Cirrhosis or portal hypertension

If PSC leads to cirrhosis or portal hypertension, doctors can treat the health problems related to these conditions with medicines, medical procedures, or surgery.

Liver failure

If cirrhosis leads to liver failure, you may need a liver transplant.

Cancer

PSC increases the risk for developing several types of cancer. Your doctor may recommend tests to check for signs of cancer. Finding cancer at an early stage improves the chance of curing the cancer.

• For adults with PSC, doctors may suggest imaging tests and blood tests to check for bile duct cancer and gallbladder cancer.
• For people with cirrhosis caused by PSC, doctors may suggest blood tests and an ultrasound or another type of imaging test to check for liver cancer.
• For people with PSC and inflammatory bowel disease, doctors may suggest a colonoscopy to check for colorectal cancer.

Bile duct infection

To treat a bile duct infection, doctors may prescribe antibiotics. To help prevent bile duct infections, doctors may prescribe antibiotics for people with PSC before and after they have procedures, such as ERCP, that increase the risk of getting an infection.

Other complications

Doctors may treat other complications of PSC with medicines, dietary supplements, or changes in diet or lifestyle.

• For low levels of vitamins A, D, E, and K, doctors may recommend taking dietary supplements of these fat-soluble vitamins. Follow your doctor’s instructions on the type and amount of vitamins you should take.
• For osteoporosis, doctors may prescribe medicines that slow or stop bone loss and improve bone density. Doctors may recommend taking dietary supplements of calcium and vitamin D.

Doctors may consider a liver transplant if PSC leads to liver failure or causes severe symptoms or complications. In some patients with bile duct cancer, liver transplant may be the best treatment. Doctors consider liver transplants only after all other treatment options have failed. Talk with your doctor to find out whether a liver transplant is right for you.

If you have PSC, you can take steps to help prevent further liver damage.

• Follow your doctor’s instructions carefully and take medicines and dietary supplements as directed.
• Quit smoking.
• Do not use illegal drugs.
• Stop drinking alcohol or, at least, limit your intake. If you have PSC and cirrhosis, completely stop drinking alcohol.
• Have regular checkups, as recommended by your doctor.
• Talk with your doctor before taking
  • over-the-counter medicines.
  • dietary supplements.
  • complementary and alternative medicines.
• Try to reach and stay at a healthy body weight.

People with primary sclerosing cholangitis (PSC) should eat a healthy, well-balanced diet. Good nutrition is important in all stages of PSC—including cirrhosis—to help the liver work properly and manage complications.

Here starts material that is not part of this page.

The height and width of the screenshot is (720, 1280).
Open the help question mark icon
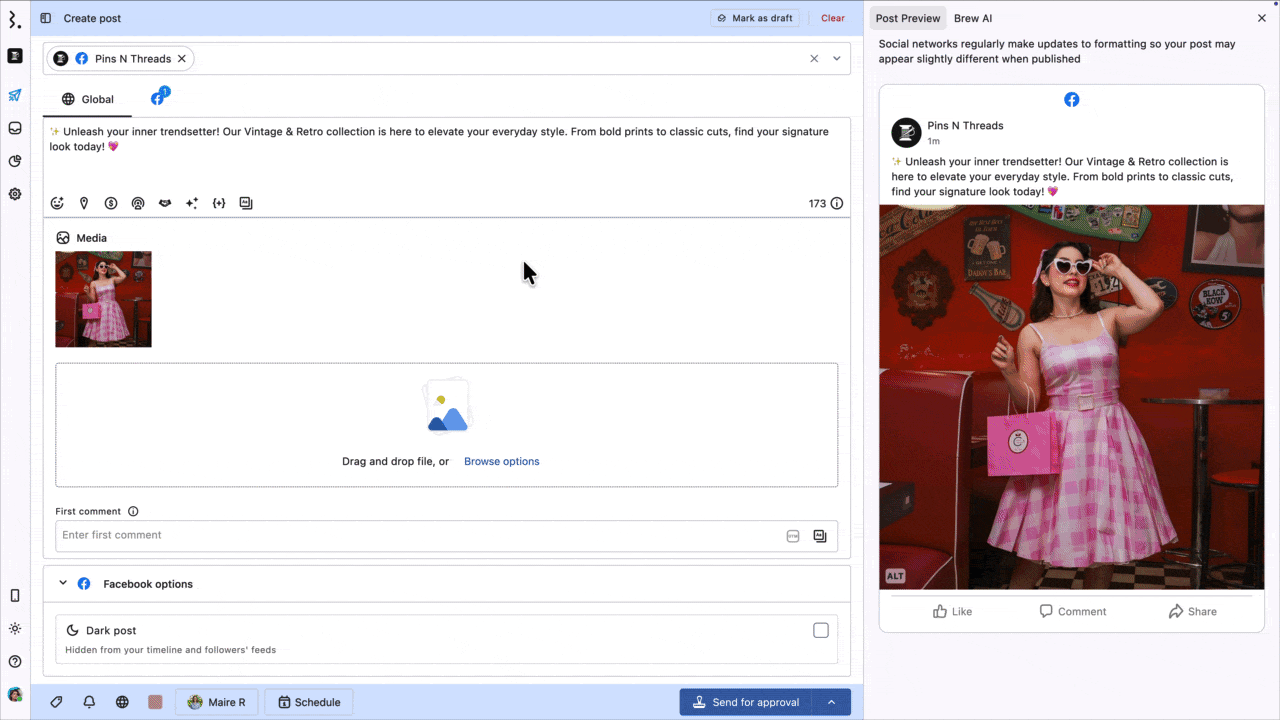click(x=15, y=661)
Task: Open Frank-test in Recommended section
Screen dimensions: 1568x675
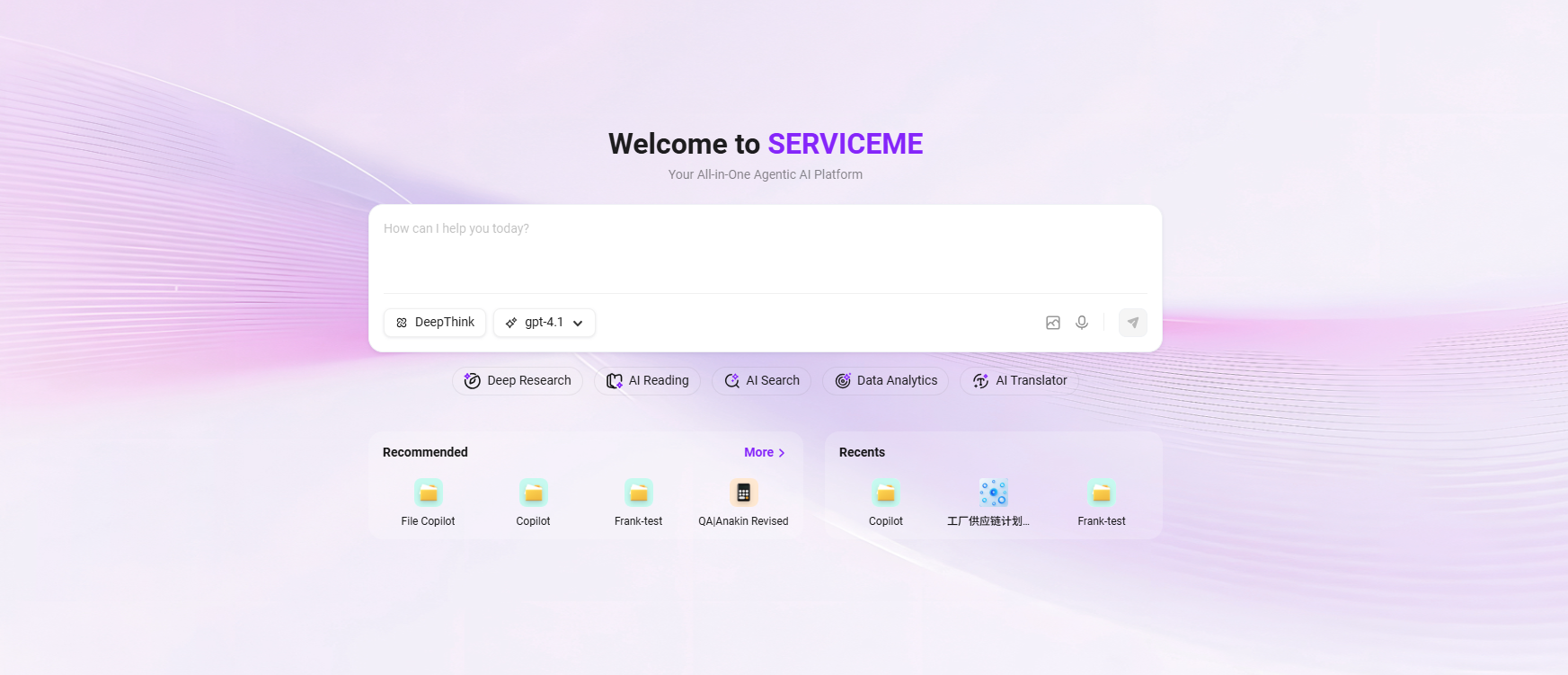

Your doctor can recommend a healthy diet that provides enough calories and nutrients. Your doctor may recommend taking dietary supplements of calcium and vitamin D to help prevent osteoporosis. For low levels of fat-soluble vitamins A, D, E, or K, your doctor may recommend taking supplements of these vitamins. Follow your doctor’s instructions on the type and amount of vitamins you should take.

You should avoid eating raw or undercooked shellfish, fish, meat, and unpasteurized milk. Bacteria or viruses from these foods may cause severe infections in people with liver disease.

Doctors may recommend that people with PSC stop drinking alcohol or, at least, limit their intake. People who have PSC and cirrhosis should completely stop drinking alcohol.